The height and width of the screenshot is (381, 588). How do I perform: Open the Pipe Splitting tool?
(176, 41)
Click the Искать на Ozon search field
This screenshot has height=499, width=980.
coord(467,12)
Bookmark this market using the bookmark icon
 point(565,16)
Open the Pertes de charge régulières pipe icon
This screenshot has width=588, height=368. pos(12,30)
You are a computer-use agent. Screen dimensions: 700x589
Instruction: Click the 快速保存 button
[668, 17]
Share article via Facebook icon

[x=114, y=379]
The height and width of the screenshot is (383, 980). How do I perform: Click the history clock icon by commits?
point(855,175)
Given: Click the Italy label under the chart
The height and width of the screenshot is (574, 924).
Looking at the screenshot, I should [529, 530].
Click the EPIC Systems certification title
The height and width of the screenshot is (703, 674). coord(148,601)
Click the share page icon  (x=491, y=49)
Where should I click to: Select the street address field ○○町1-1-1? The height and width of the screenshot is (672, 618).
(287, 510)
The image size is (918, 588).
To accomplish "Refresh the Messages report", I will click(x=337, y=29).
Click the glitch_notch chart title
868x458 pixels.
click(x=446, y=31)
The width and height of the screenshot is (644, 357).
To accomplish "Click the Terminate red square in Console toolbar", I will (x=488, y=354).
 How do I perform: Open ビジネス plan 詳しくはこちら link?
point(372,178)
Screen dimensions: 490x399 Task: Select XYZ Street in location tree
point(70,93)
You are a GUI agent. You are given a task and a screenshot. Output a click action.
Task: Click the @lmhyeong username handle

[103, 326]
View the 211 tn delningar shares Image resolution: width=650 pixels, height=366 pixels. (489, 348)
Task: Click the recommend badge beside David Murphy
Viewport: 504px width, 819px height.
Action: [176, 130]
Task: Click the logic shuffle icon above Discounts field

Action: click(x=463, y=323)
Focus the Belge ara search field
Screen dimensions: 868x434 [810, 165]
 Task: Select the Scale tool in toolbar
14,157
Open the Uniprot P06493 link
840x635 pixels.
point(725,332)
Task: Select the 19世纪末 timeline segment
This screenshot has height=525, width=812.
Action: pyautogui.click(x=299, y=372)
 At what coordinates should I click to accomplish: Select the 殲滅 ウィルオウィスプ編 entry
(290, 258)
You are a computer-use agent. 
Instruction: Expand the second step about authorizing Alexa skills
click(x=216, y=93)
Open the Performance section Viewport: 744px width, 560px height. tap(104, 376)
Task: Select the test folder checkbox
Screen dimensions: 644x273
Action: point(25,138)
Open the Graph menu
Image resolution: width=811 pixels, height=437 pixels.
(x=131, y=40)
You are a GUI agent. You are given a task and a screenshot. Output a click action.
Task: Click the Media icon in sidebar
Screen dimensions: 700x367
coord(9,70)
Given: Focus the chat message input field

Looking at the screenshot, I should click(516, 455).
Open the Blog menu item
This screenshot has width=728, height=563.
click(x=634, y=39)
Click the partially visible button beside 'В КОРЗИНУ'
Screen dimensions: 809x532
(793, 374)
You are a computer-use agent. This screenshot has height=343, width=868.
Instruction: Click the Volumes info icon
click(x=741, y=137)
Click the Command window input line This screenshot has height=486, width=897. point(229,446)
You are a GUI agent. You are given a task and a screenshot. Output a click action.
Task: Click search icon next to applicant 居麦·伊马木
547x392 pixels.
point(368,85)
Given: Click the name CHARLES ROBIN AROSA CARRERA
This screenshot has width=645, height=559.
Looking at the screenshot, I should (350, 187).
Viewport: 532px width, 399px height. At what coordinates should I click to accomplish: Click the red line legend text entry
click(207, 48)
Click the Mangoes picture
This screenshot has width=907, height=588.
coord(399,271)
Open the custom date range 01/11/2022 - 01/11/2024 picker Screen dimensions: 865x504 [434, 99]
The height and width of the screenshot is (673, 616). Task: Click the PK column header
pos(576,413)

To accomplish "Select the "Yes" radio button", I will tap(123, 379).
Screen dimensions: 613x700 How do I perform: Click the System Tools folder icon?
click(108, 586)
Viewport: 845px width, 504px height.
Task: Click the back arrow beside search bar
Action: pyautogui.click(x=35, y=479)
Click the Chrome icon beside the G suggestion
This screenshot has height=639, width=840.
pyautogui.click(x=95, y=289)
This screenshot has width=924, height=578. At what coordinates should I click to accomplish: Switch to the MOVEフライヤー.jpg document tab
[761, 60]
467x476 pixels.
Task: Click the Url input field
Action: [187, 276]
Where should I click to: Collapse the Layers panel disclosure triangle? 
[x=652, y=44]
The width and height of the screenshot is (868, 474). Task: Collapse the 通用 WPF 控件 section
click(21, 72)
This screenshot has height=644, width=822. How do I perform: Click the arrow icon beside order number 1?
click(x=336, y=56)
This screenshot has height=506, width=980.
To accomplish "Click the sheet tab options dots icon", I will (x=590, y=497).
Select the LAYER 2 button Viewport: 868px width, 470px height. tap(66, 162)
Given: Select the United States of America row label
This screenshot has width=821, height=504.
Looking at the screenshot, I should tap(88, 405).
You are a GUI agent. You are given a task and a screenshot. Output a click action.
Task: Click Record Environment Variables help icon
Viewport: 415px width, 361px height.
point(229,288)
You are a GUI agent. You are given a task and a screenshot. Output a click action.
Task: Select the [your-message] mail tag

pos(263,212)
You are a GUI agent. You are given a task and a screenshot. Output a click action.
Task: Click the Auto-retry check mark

— Aim of the task —
Render the lines above as a Markdown table with the columns Row and Line text, running from the line with "Task: Select the 19世纪末 timeline segment" up to and including the line with "Looking at the screenshot, I should (350, 187).". Omit blank lines and give only these lines.

— Answer to this exercise —
| Row | Line text |
|---|---|
| 1 | Task: Select the 19世纪末 timeline segment |
| 2 | This screenshot has height=525, width=812. |
| 3 | Action: pyautogui.click(x=299, y=372) |
| 4 |  At what coordinates should I click to accomplish: Select the 殲滅 ウィルオウィスプ編 entry |
| 5 | (290, 258) |
| 6 | You are a computer-use agent.  |
| 7 | Instruction: Expand the second step about authorizing Alexa skills |
| 8 | click(x=216, y=93) |
| 9 | Open the Performance section Viewport: 744px width, 560px height. tap(104, 376) |
| 10 | Task: Select the test folder checkbox |
| 11 | Screen dimensions: 644x273 |
| 12 | Action: point(25,138) |
| 13 | Open the Graph menu |
| 14 | Image resolution: width=811 pixels, height=437 pixels. |
| 15 | (x=131, y=40) |
| 16 | You are a GUI agent. You are given a task and a screenshot. Output a click action. |
| 17 | Task: Click the Media icon in sidebar |
| 18 | Screen dimensions: 700x367 |
| 19 | coord(9,70) |
| 20 | Given: Focus the chat message input field |
| 21 | Looking at the screenshot, I should click(516, 455). |
| 22 | Open the Blog menu item |
| 23 | This screenshot has width=728, height=563. |
| 24 | click(x=634, y=39) |
| 25 | Click the partially visible button beside 'В КОРЗИНУ' |
| 26 | Screen dimensions: 809x532 |
| 27 | (793, 374) |
| 28 | You are a computer-use agent. This screenshot has height=343, width=868. |
| 29 | Instruction: Click the Volumes info icon |
| 30 | click(x=741, y=137) |
| 31 | Click the Command window input line This screenshot has height=486, width=897. point(229,446) |
| 32 | You are a GUI agent. You are given a task and a screenshot. Output a click action. |
| 33 | Task: Click search icon next to applicant 居麦·伊马木 |
| 34 | 547x392 pixels. |
| 35 | point(368,85) |
| 36 | Given: Click the name CHARLES ROBIN AROSA CARRERA |
| 37 | This screenshot has width=645, height=559. |
| 38 | Looking at the screenshot, I should (350, 187). |